6372-42-5, Cyclohexyldiphenylphosphine is a chiral-phosphine-ligands compound, ?involved in a variety of chemical synthesis. Rlated chemical reaction is continuously updated,6372-42-5

General procedure: A 20mL scintillation vial was charged with 1equiv of NCr(NiPr2)2I (1) [42], 110 acetonitrile (3mL), and a Teflon-coated stir bar. This mixture was stirred at room temperature giving a dark red-orange solution. Separately, a solution of 111 AgSbF6 (1equiv) was prepared in acetonitrile (1-2mL). The AgSbF6 solution was then added dropwise to the stirred solution of 1. Upon addition, copious amounts of off-white precipitate formed, and the solution became dark brown. The resultant mixture was stirred for 20min after complete addition of the Ag solution. The mixture was then filtered over Celite to remove the precipitate. The dark brown solution of 2 collected was once again stirred at room temperature and a solution of PR3 (1-2equiv) in acetonitrile (1-2mL) was added. (1equiv of the phosphine was used if it was a solid or high-boiling liquid phosphine that is difficult to remove by recrystallization. 2equiv of phosphine were used if PR3 is a low-boiling liquid easily removed in vacuo.) Upon addition of PR3, the solution quickly became yellow-orange.

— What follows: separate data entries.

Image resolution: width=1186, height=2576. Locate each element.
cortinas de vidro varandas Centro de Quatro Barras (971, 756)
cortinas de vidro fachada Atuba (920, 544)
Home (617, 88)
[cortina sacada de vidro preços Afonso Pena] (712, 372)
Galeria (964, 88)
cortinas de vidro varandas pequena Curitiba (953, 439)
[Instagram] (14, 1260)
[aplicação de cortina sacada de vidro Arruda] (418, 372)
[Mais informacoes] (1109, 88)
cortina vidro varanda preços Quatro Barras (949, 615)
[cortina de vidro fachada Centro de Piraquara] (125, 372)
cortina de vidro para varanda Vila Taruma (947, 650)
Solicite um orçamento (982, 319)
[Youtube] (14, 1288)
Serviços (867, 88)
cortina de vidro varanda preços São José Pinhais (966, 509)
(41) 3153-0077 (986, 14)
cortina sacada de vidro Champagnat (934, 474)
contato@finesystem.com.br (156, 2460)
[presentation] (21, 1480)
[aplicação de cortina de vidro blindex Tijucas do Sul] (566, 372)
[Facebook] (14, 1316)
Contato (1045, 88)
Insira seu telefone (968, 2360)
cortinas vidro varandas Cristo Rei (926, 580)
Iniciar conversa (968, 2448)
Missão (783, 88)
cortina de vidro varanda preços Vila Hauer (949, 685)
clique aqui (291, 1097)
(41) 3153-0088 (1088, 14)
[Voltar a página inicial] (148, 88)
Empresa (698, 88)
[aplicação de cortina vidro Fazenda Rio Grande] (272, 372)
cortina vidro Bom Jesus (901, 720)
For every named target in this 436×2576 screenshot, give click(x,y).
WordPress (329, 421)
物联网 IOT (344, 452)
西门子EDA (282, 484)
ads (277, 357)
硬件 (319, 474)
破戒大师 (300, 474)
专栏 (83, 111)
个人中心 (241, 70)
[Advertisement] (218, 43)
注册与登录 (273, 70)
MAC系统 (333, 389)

The reaction solution was stirred for 1h at room temperature. The volatiles were then removed in vacuo to give a dark residue. This residue was rinsed with small aliquots of cold Et2O (3¡Á1mL) to remove any unreacted 1. The residue was once more dried in vacuo. The residue was dissolved in a minimal amount of CH2Cl2 or CHCl3 and layered with Et2O or pentane. The layered solution was then stored overnight at -35C to yield yellow-orange X-ray quality crystals.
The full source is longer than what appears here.